­xkcd thread

Why wouldn’t he know it? It’s a famous song by a well known composer.

And he’s certainly aware of Gilbert & Sullivan.

I doubt whether he listens to Victorian drawing-room songs. (Lyrics by Adelaide Proctor, not Gilbert.)

There are a couple of well known G&S patter songs, but all the more serious songs, sad songs, beautiful songs from the Savoy operas are far less known today.

I’d love to see that with proper error propagation.

Ask at the talk page for the explain xkcd entry, and somebody there might be willing to tackle that for you.

There’s a step-by-step table on the explainxkcd wiki.

It really depends on what you mean by “proper error propagation”.

I’ll have to work it out myself. :stuck_out_tongue:

I’m thinking of something like the variance of the initial 17 mph is (\pm 0.5 mph)^2. Then the variance of the next step, 8 m/s is (\pm 0.5 mph)^2 + (\pm 0.5 m/s)^2. And so on…

Eliding the math…

Value Error Length Unit Time Unit
17.0 0.5 mile / hour
8.0 0.5 meter / second
16.0 1.2 nautical mile / hour
5.0 0.6 fathom / second
3.0 0.6 furlong / minute
6.0 1.2 fathom / second
40.0 7.9 kilometer / hour
22.0 4.3 nautical mile / hour
41.0 8.0 kilometer / hour
204.0 39.8 furlong / hour
26.0 5.0 mile / hour
12.0 2.3 meter / second
4.0 0.8 furlong / minute
15.0 3.1 yard / second
8.0 1.7 fathom / second
15.0 3.1 meter / second
34.0 6.9 mile / hour
5.0 1.0 furlong / minute
33.0 6.8 nautical mile / hour
19.0 3.9 yard / second
10.0 2.0 fathom / second
36.0 7.1 nautical mile / hour
6.0 1.2 furlong / minute
45.0 9.0 mile / hour

Hmm, it seems the error is not normal. :wink:

I feel like I’ve already seen a very similar XKCD…

It felt familiar to me, too, but I couldn’t find one. He used to sell a T-shirt with all the different things that Greek letters could represent - maybe that’s what we’re thinking of? His store seems to be closed right now, though.

This one, right?

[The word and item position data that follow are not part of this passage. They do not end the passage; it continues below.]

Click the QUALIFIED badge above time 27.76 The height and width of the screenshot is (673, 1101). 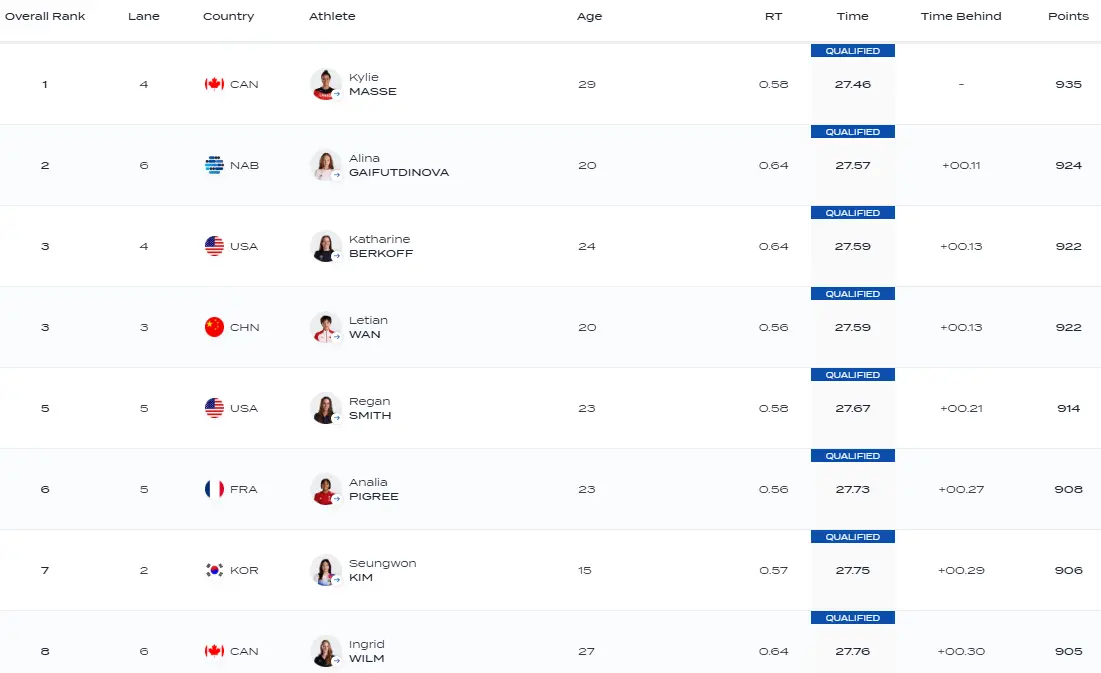click(852, 618)
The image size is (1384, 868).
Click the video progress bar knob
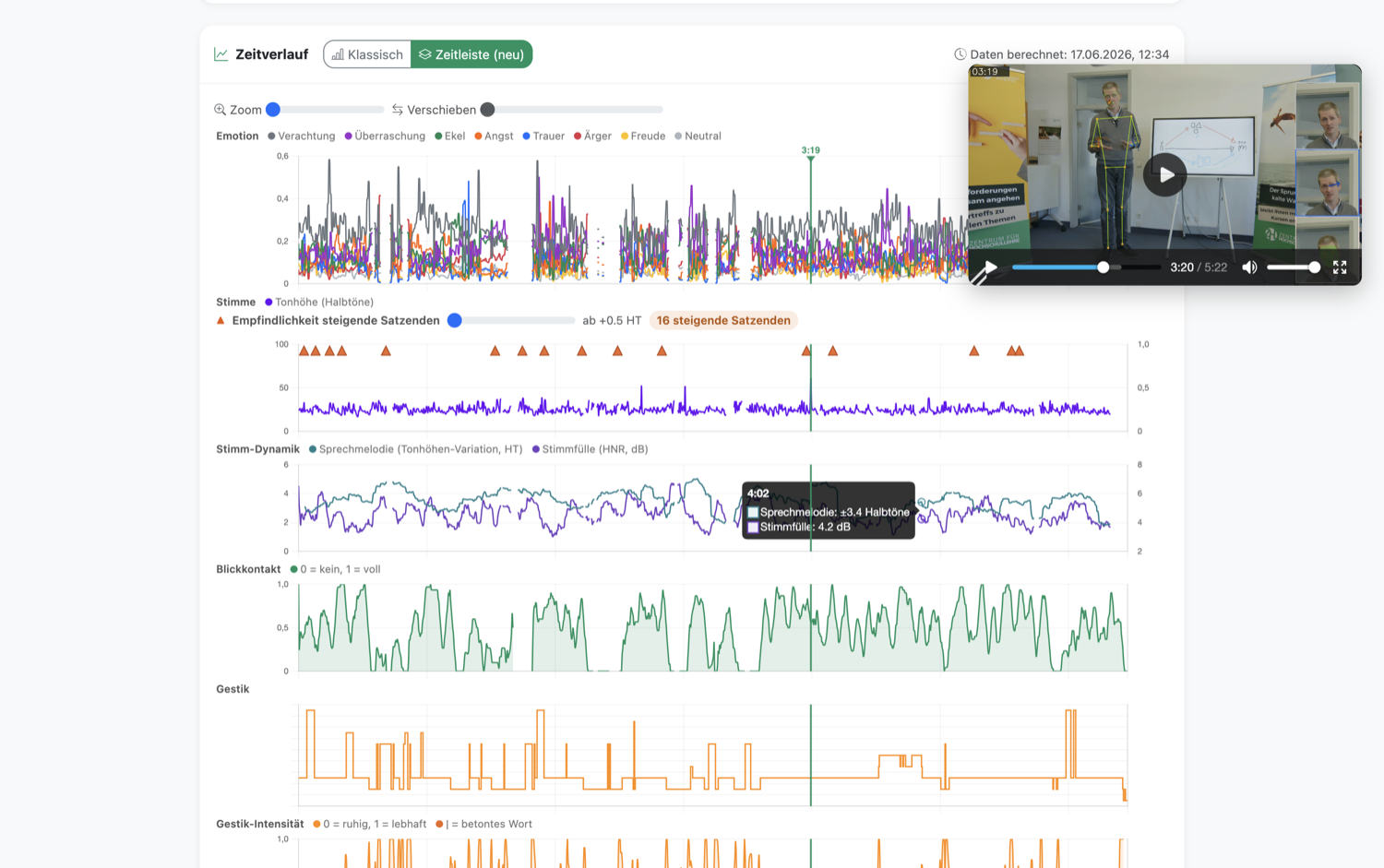click(1103, 268)
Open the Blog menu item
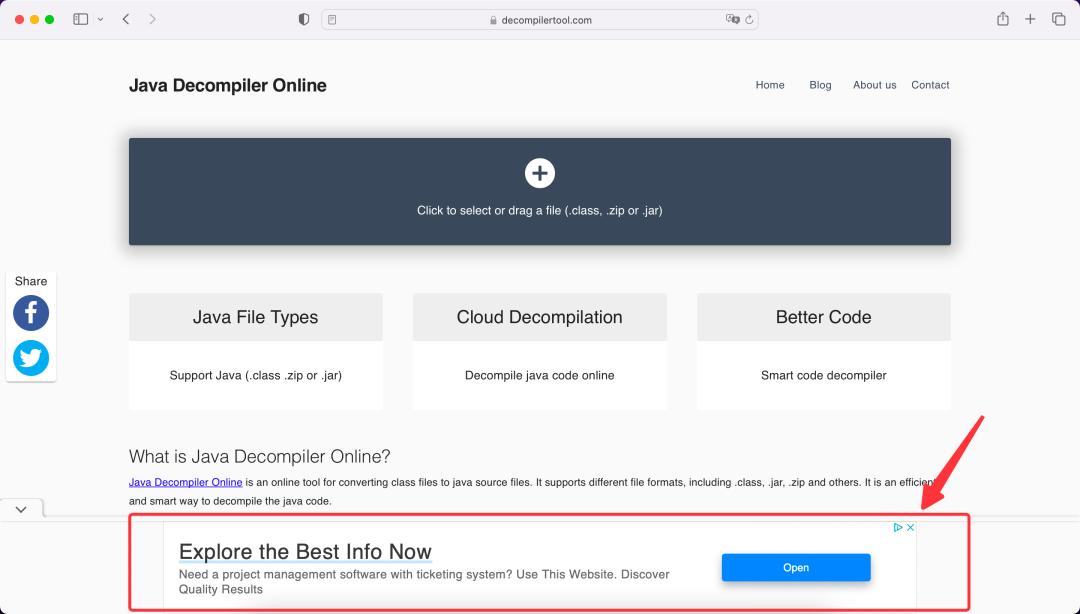Screen dimensions: 1080x614 click(820, 85)
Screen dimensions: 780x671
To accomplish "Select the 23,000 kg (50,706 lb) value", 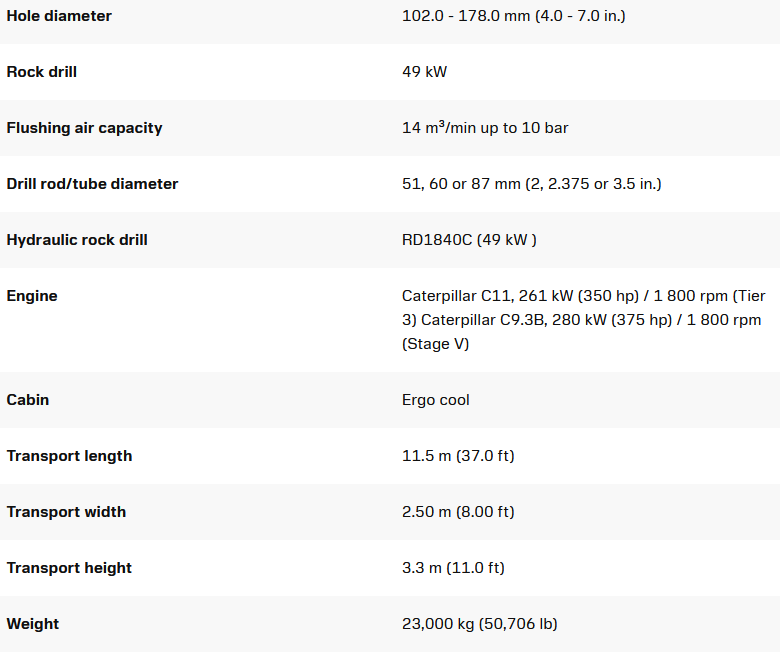I will 479,624.
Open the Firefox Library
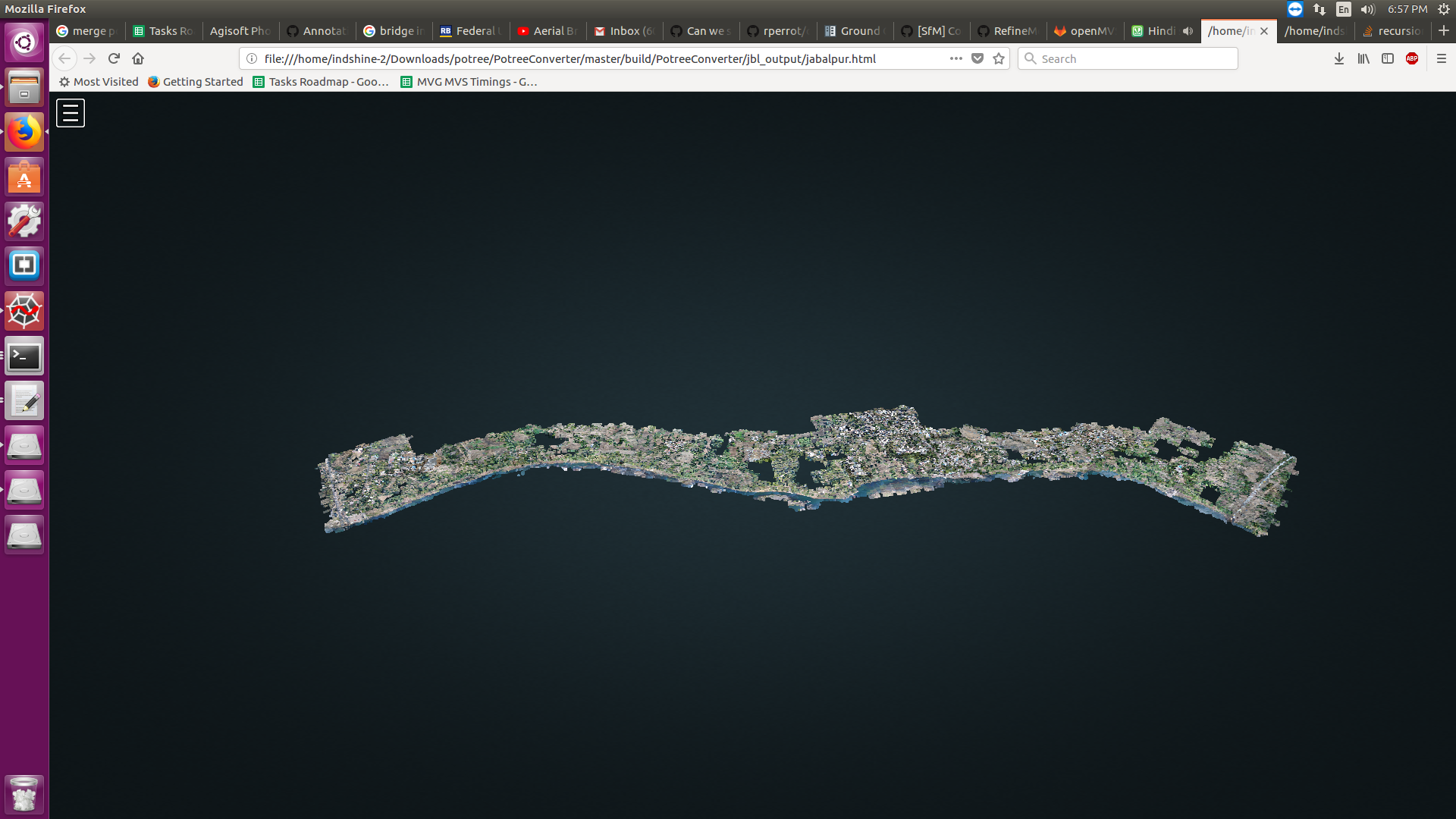 [1363, 58]
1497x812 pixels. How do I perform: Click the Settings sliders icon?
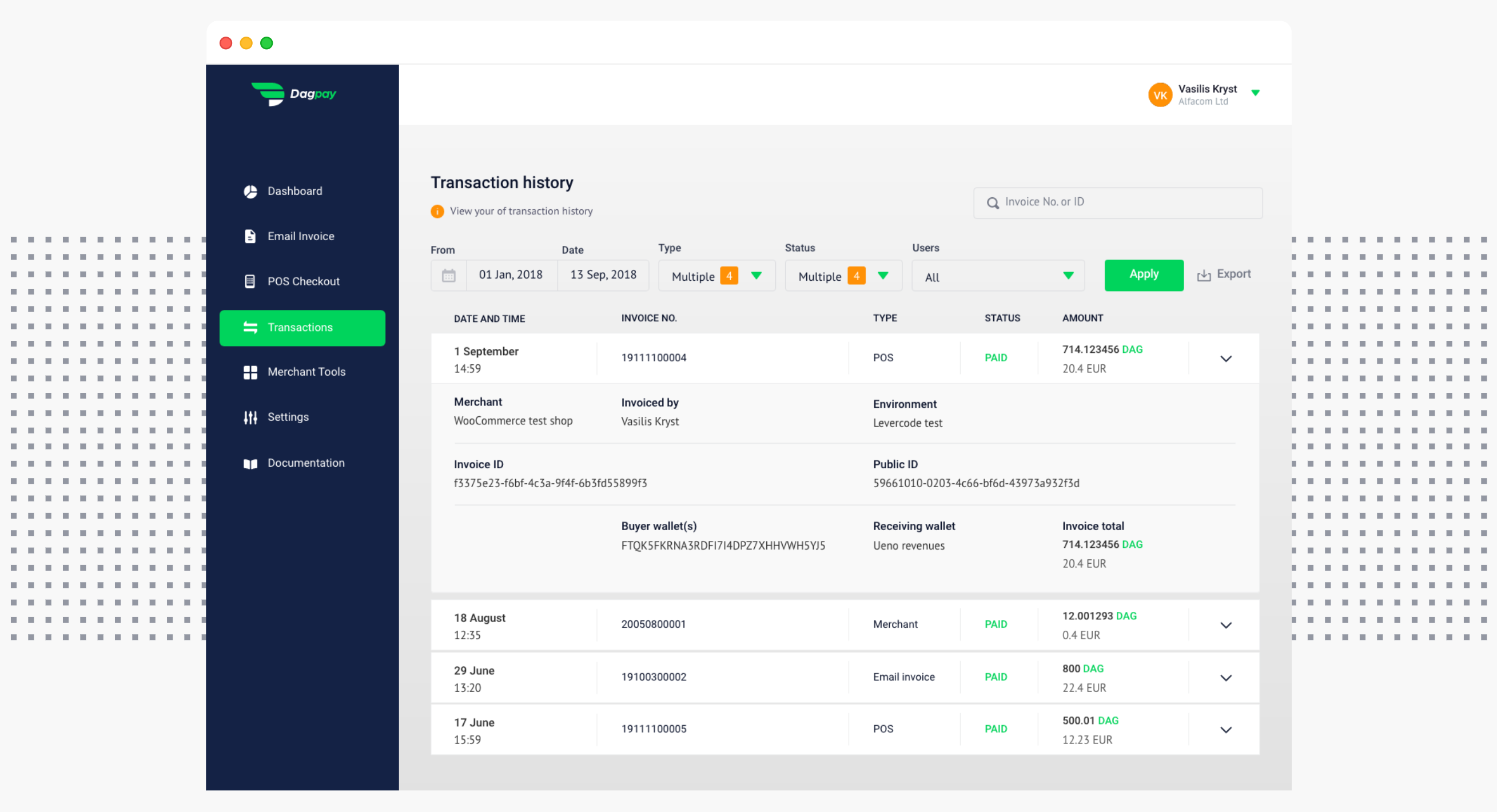[250, 417]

Only last year:

Yup, that’s the one I was thinking of.

I once graded for a class, where one student liked to use Cyrillic letters for his auxiliary variables. OK, fine, you can use whatever you want for auxiliary variables, and it made it unlikely that he’d accidentally collide with any letters already in the problem… except that he liked to use both Ш and Щ, and it took me a while to realize those were two different letters.

Oh, and…

Really, they look nothing alike. ш and т, on the other hand…
(soon you wind up with http://i.imgur.com/DdSNkI3.jpg )

Some of us would create our own symbols. :evil:

I am totally down for a Sporcle geography tournament. I’m very good at “Countries of the World”. My personal best is 195 out of 197.